Short exercise: Rewrite the stretch of rows from the line containing "Viewport: 1058px width, 709px" through the end of the rows, substituting "side panel" for "sidebar" and keeping everything else the same. Omit the pictures from your answer.

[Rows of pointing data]

>>>>

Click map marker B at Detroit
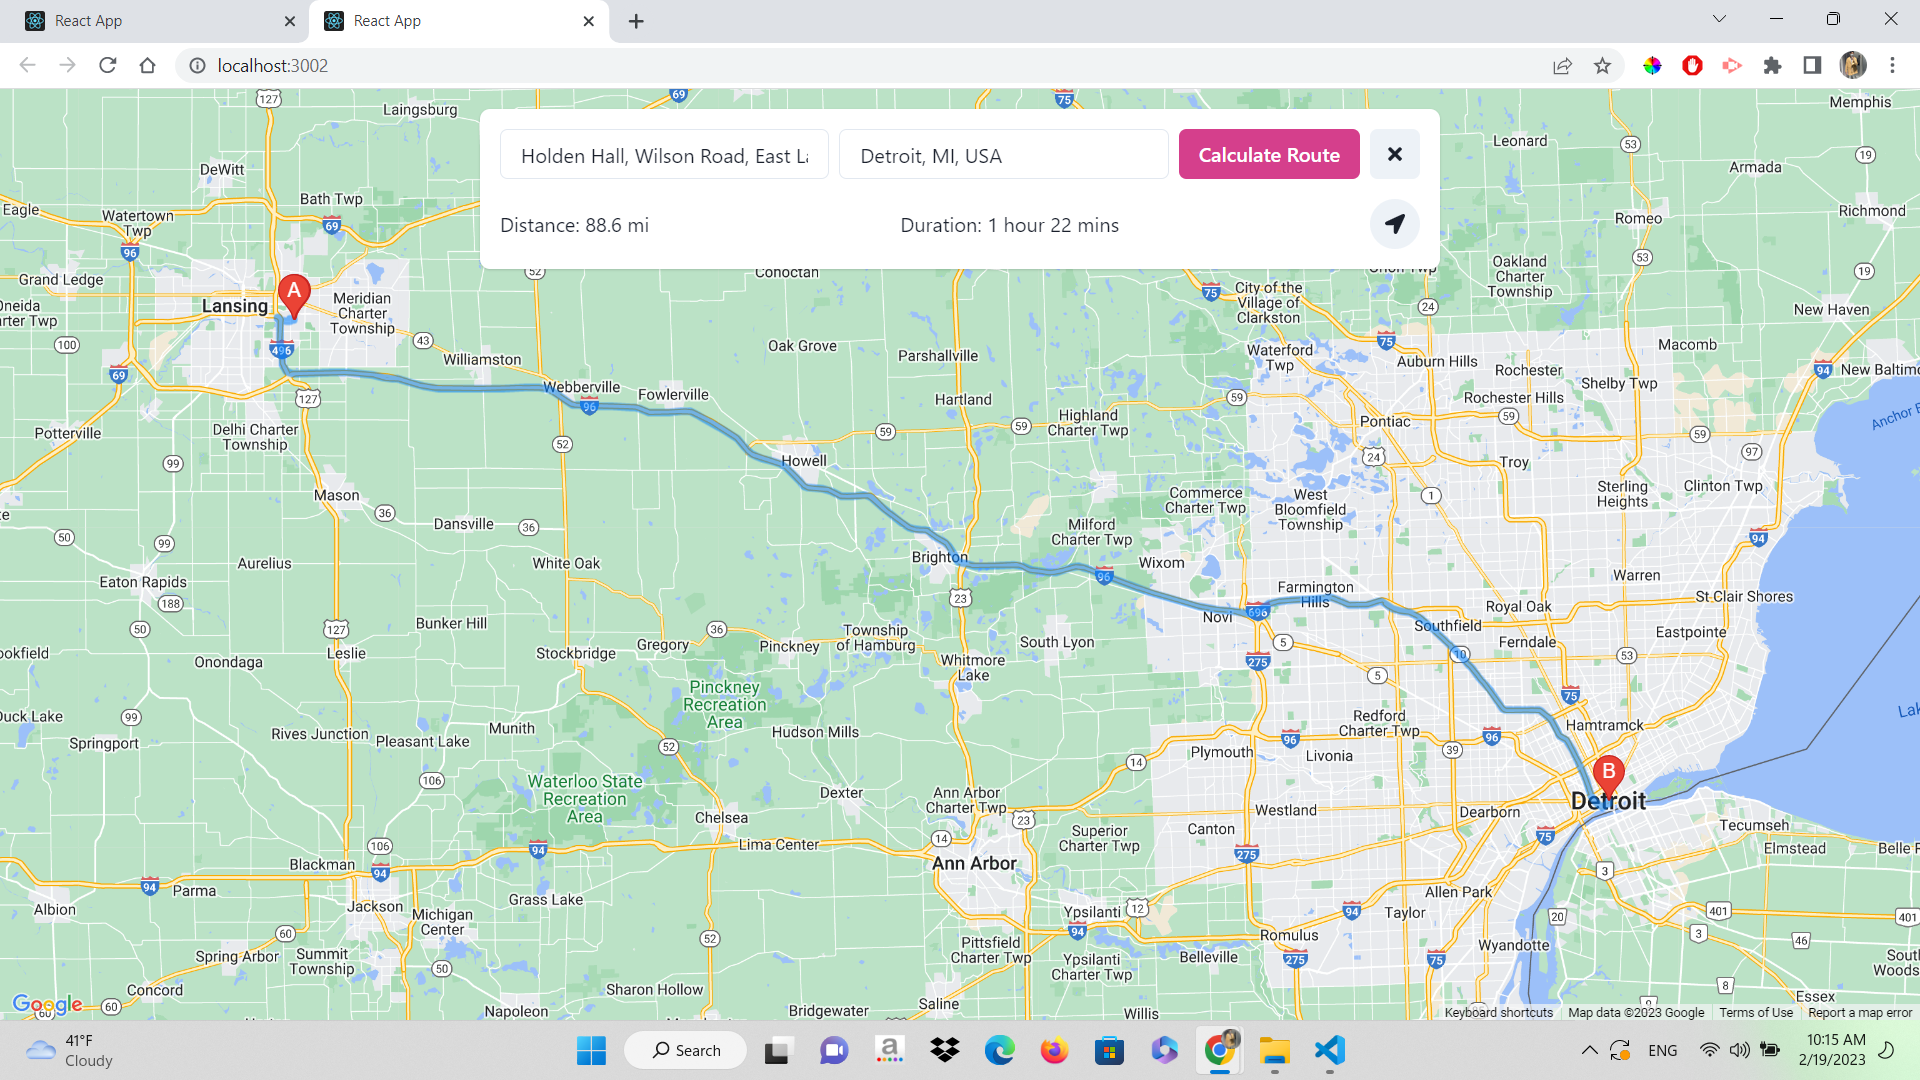Screen dimensions: 1920x1080 click(1608, 773)
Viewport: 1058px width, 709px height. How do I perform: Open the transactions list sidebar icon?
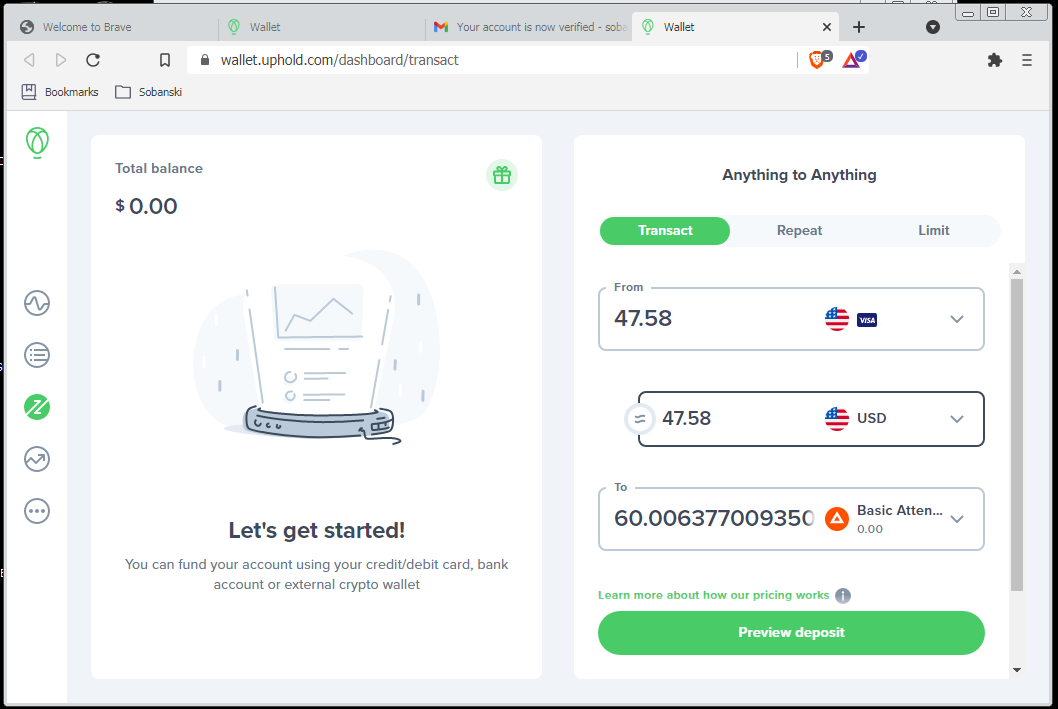tap(37, 355)

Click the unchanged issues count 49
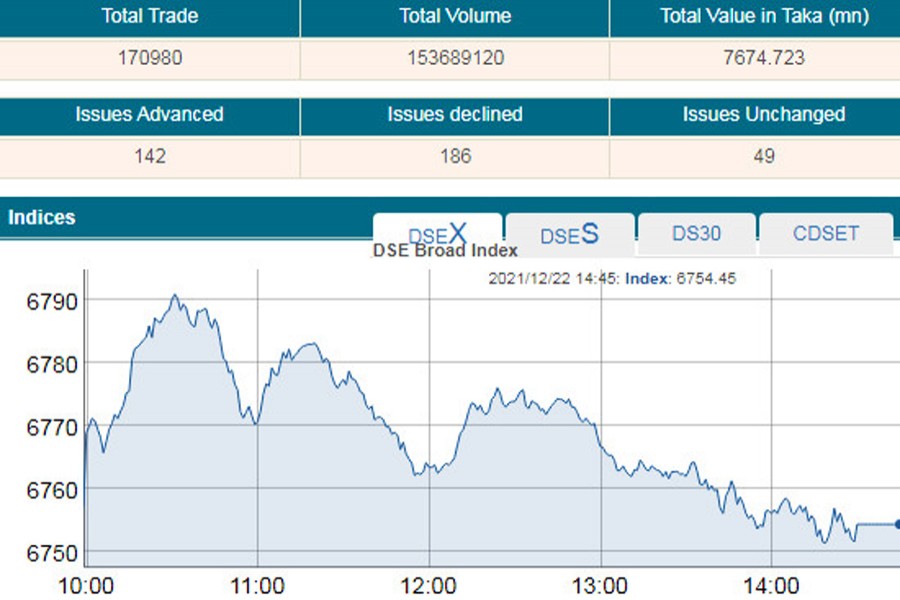click(x=764, y=156)
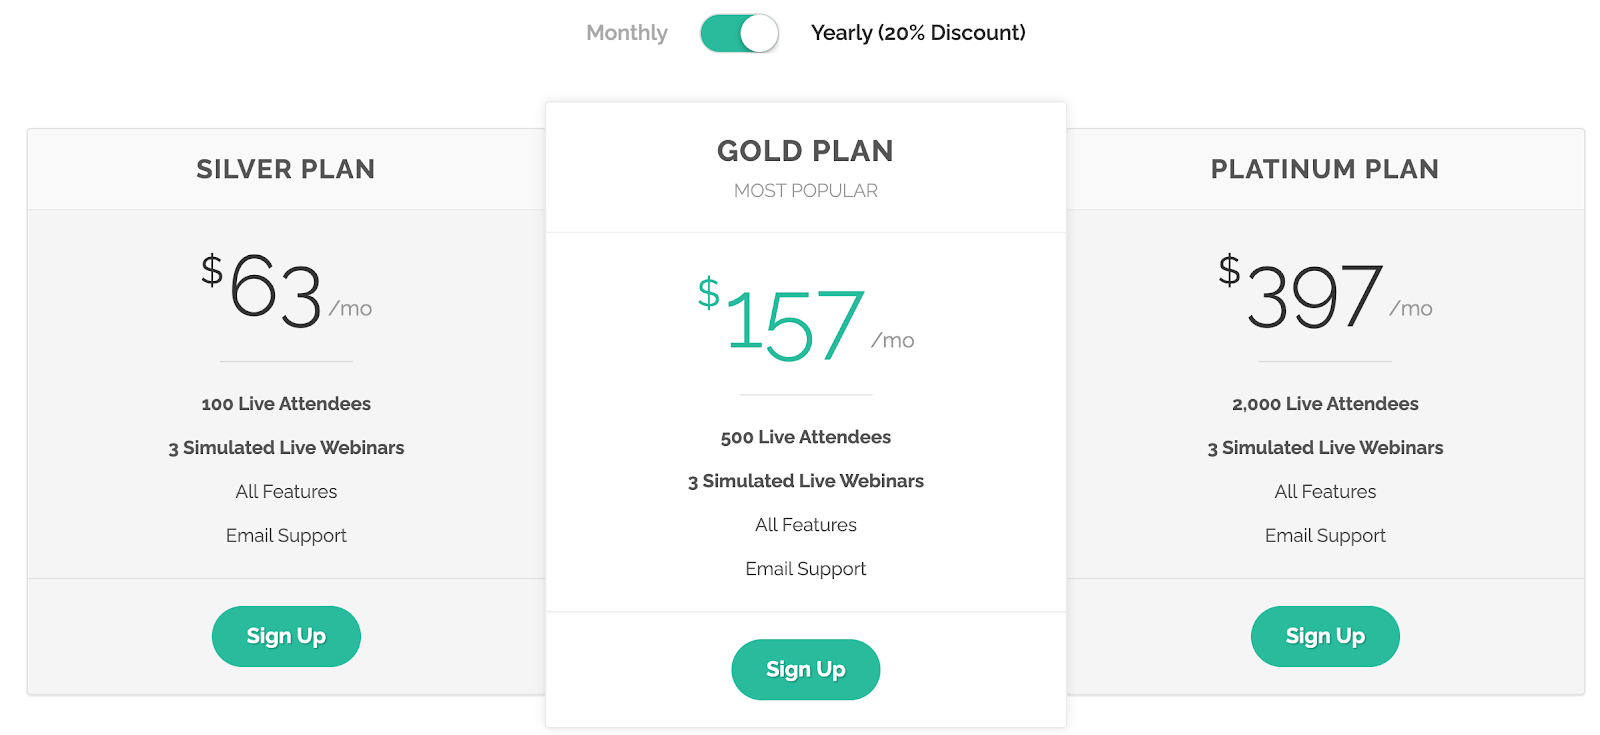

<<<<

Exercise response:
Viewport: 1058px width, 709px height. How do I perform: Open the transactions list side panel icon?
tap(37, 355)

Click the unchanged issues count 49
click(x=764, y=156)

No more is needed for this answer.